## EXERCISE REQUIREMENTS
Please copy the entries below word for word.

## TASK DATA
╭──
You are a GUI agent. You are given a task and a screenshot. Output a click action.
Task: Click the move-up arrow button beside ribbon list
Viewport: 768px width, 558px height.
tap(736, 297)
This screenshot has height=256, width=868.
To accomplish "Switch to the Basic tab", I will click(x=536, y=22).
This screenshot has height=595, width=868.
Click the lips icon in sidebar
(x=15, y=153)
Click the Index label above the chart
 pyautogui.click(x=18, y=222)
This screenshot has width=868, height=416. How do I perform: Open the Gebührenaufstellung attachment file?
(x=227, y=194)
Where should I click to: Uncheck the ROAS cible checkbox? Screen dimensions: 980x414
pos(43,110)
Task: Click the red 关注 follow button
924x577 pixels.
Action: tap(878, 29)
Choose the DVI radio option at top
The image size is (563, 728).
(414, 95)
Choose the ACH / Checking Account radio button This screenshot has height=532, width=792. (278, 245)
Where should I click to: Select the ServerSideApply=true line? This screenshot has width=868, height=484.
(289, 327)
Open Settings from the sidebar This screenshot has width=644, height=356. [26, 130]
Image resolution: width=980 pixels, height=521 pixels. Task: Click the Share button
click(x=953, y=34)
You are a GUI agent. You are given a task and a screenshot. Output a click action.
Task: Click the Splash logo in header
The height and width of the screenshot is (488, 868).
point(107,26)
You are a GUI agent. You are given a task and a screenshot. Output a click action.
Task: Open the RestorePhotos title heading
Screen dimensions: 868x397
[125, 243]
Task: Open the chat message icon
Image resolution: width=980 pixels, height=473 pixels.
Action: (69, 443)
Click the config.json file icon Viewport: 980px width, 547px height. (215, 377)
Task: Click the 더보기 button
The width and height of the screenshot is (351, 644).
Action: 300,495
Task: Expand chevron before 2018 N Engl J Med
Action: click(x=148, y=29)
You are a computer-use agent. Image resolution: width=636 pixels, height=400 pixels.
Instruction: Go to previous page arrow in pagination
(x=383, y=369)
╰──
## TASK SOLUTION
You are a GUI agent. You are given a task and a screenshot. Output a click action.
Task: Click the move-up arrow button beside ribbon list
Viewport: 768px width, 558px height.
tap(736, 297)
This screenshot has height=256, width=868.
To accomplish "Switch to the Basic tab", I will click(x=536, y=22).
This screenshot has height=595, width=868.
Click the lips icon in sidebar
(x=15, y=153)
Click the Index label above the chart
 pyautogui.click(x=18, y=222)
This screenshot has width=868, height=416. How do I perform: Open the Gebührenaufstellung attachment file?
(x=227, y=194)
Where should I click to: Uncheck the ROAS cible checkbox? Screen dimensions: 980x414
pos(43,110)
Task: Click the red 关注 follow button
924x577 pixels.
Action: tap(878, 29)
Choose the DVI radio option at top
The image size is (563, 728).
(414, 95)
Choose the ACH / Checking Account radio button This screenshot has height=532, width=792. (278, 245)
Where should I click to: Select the ServerSideApply=true line? This screenshot has width=868, height=484.
(289, 327)
Open Settings from the sidebar This screenshot has width=644, height=356. [26, 130]
Image resolution: width=980 pixels, height=521 pixels. Task: Click the Share button
click(x=953, y=34)
You are a GUI agent. You are given a task and a screenshot. Output a click action.
Task: Click the Splash logo in header
The height and width of the screenshot is (488, 868).
point(107,26)
You are a GUI agent. You are given a task and a screenshot. Output a click action.
Task: Open the RestorePhotos title heading
Screen dimensions: 868x397
[125, 243]
Task: Open the chat message icon
Image resolution: width=980 pixels, height=473 pixels.
Action: (69, 443)
Click the config.json file icon Viewport: 980px width, 547px height. (215, 377)
Task: Click the 더보기 button
The width and height of the screenshot is (351, 644).
Action: 300,495
Task: Expand chevron before 2018 N Engl J Med
Action: click(x=148, y=29)
You are a computer-use agent. Image resolution: width=636 pixels, height=400 pixels.
Instruction: Go to previous page arrow in pagination
(x=383, y=369)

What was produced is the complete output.